== Available records
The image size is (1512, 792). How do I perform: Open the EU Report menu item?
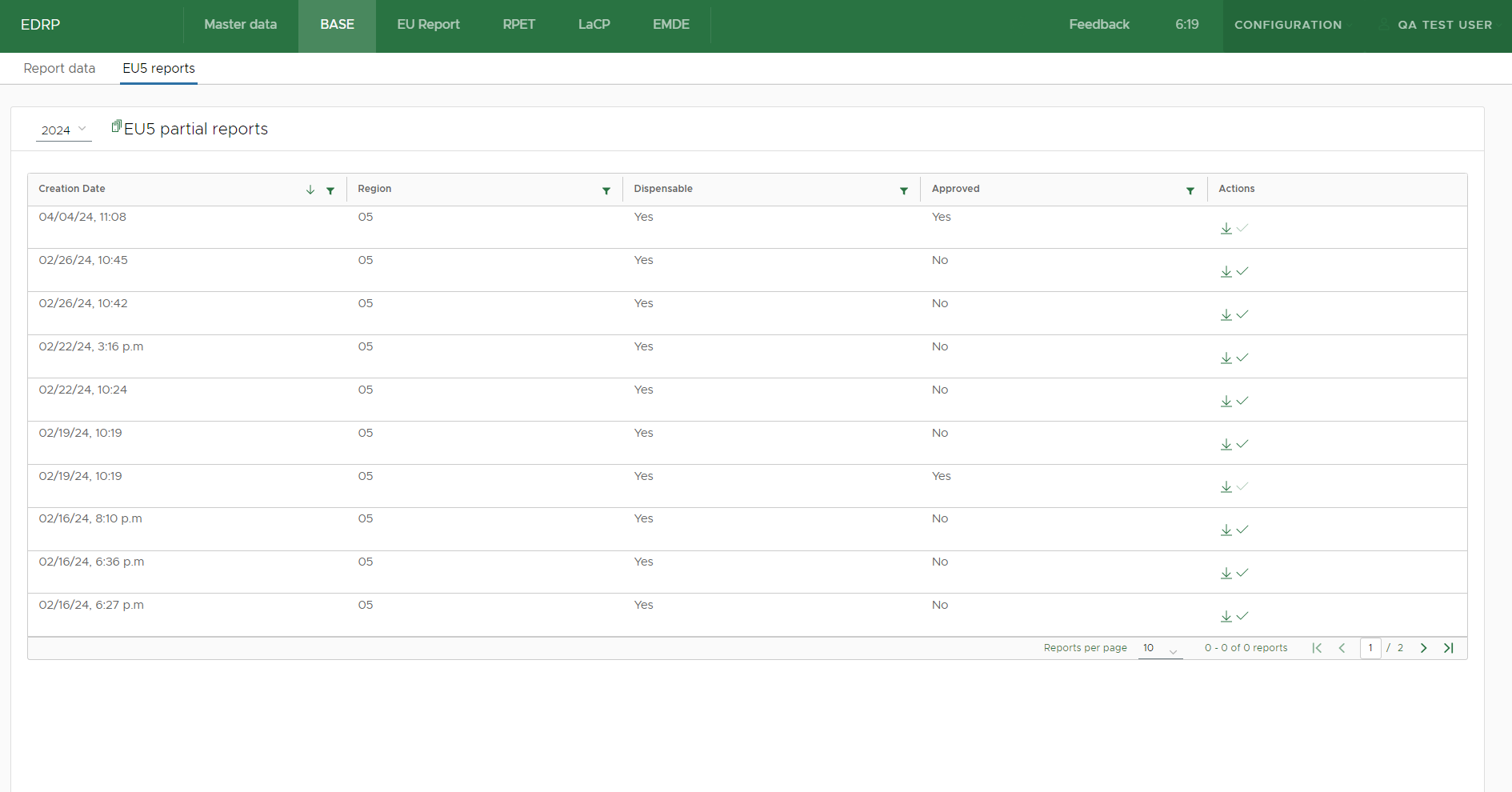(428, 25)

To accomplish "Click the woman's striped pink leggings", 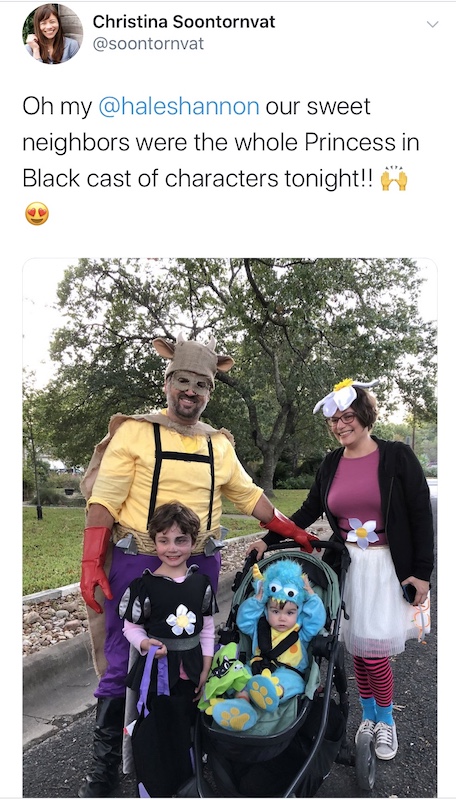I will (374, 680).
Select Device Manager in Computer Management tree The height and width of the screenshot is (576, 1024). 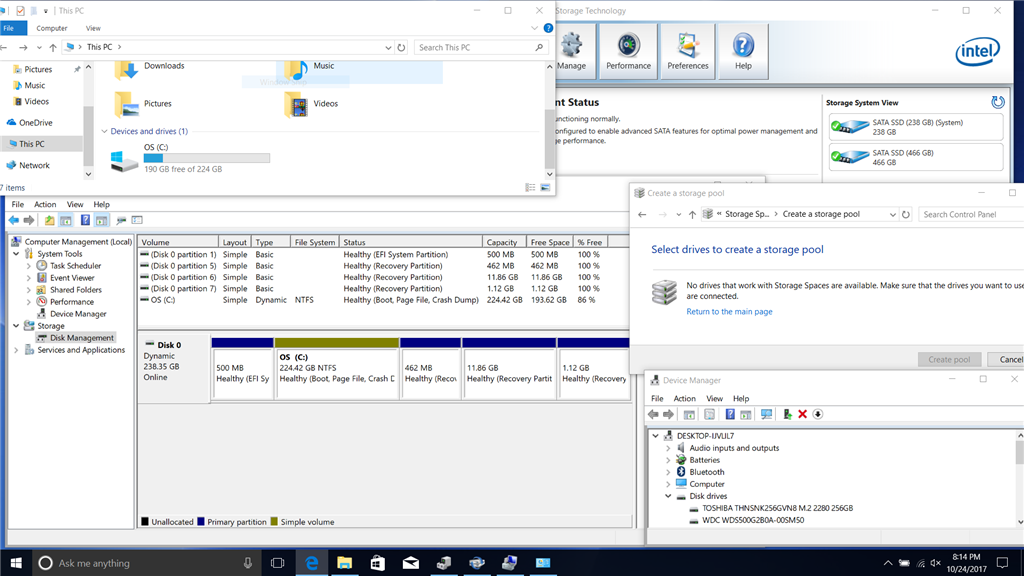[x=78, y=314]
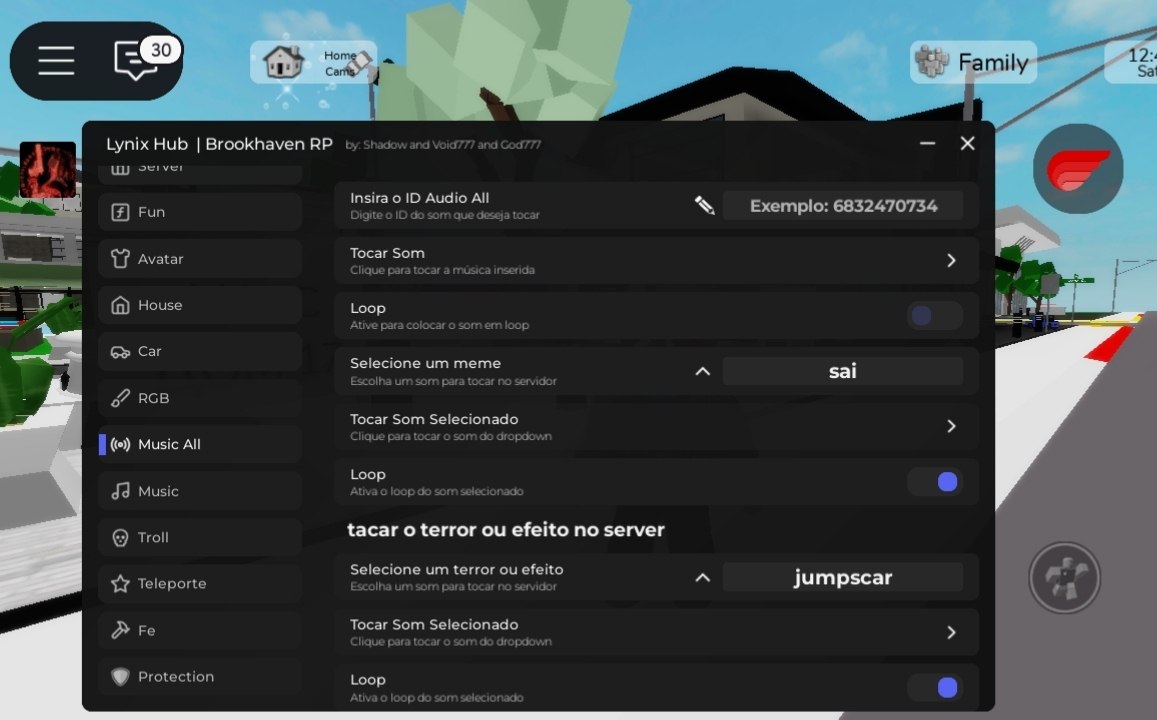1157x720 pixels.
Task: Disable Loop for the selected meme sound
Action: click(x=934, y=482)
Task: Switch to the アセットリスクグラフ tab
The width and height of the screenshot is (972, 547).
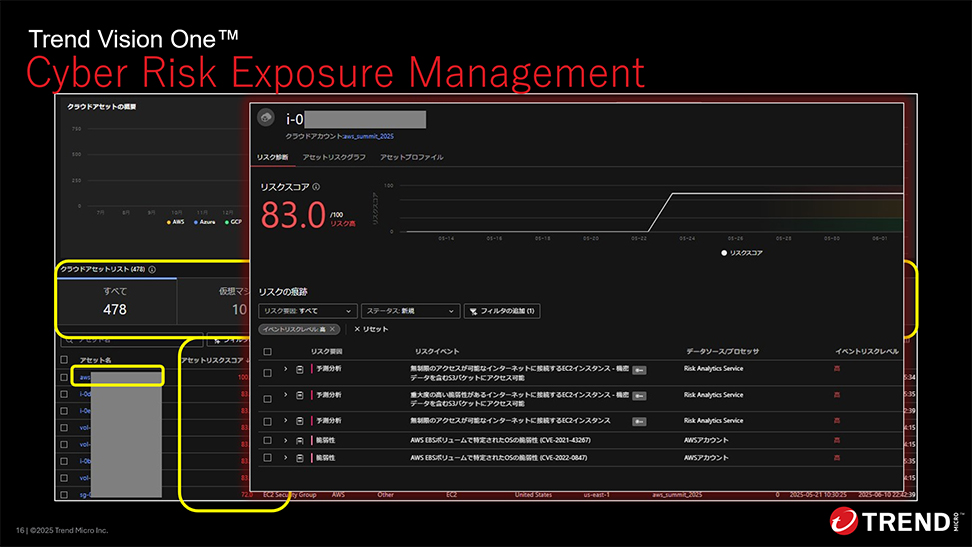Action: click(x=334, y=158)
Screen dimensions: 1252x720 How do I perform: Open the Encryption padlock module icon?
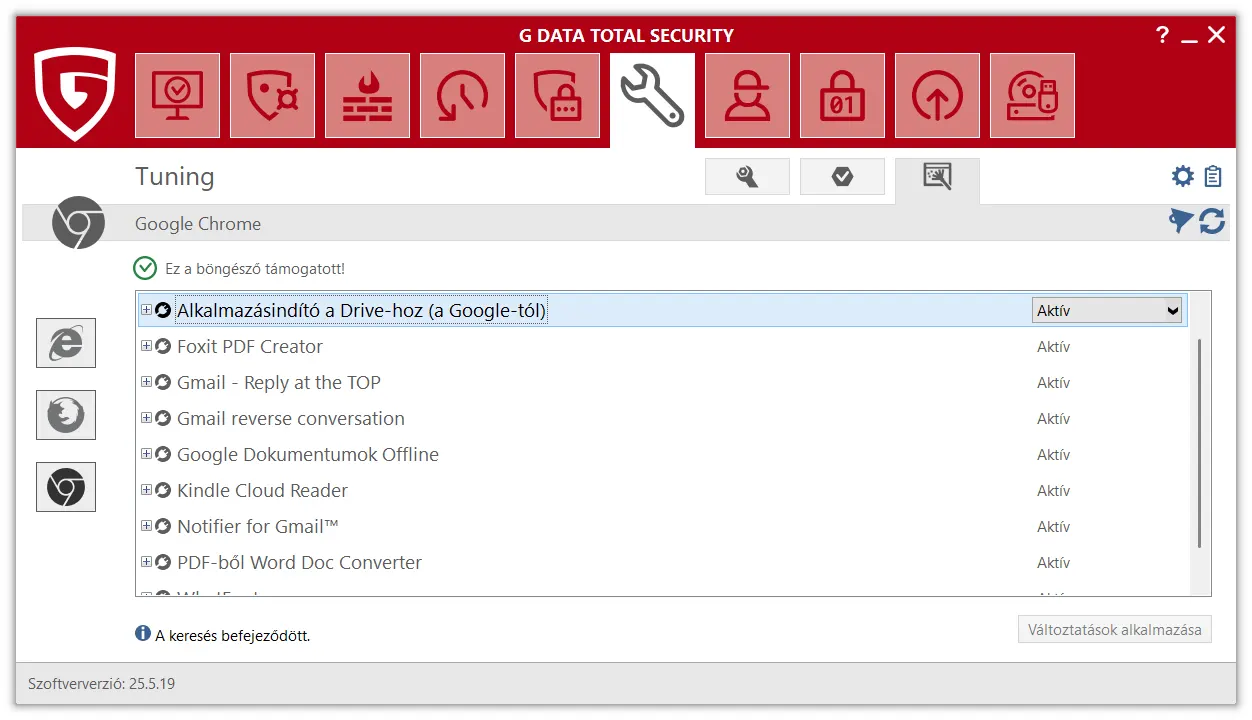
====
▶ Directions
Repeat, exactly and only, the lines from the one containing "The width and" through the final line of the data, both ends included, leaving out any picture.

▶ Solution to this task
The width and height of the screenshot is (972, 547).
Action: click(x=334, y=158)
Screen dimensions: 1252x720 How do I perform: Open the Encryption padlock module icon?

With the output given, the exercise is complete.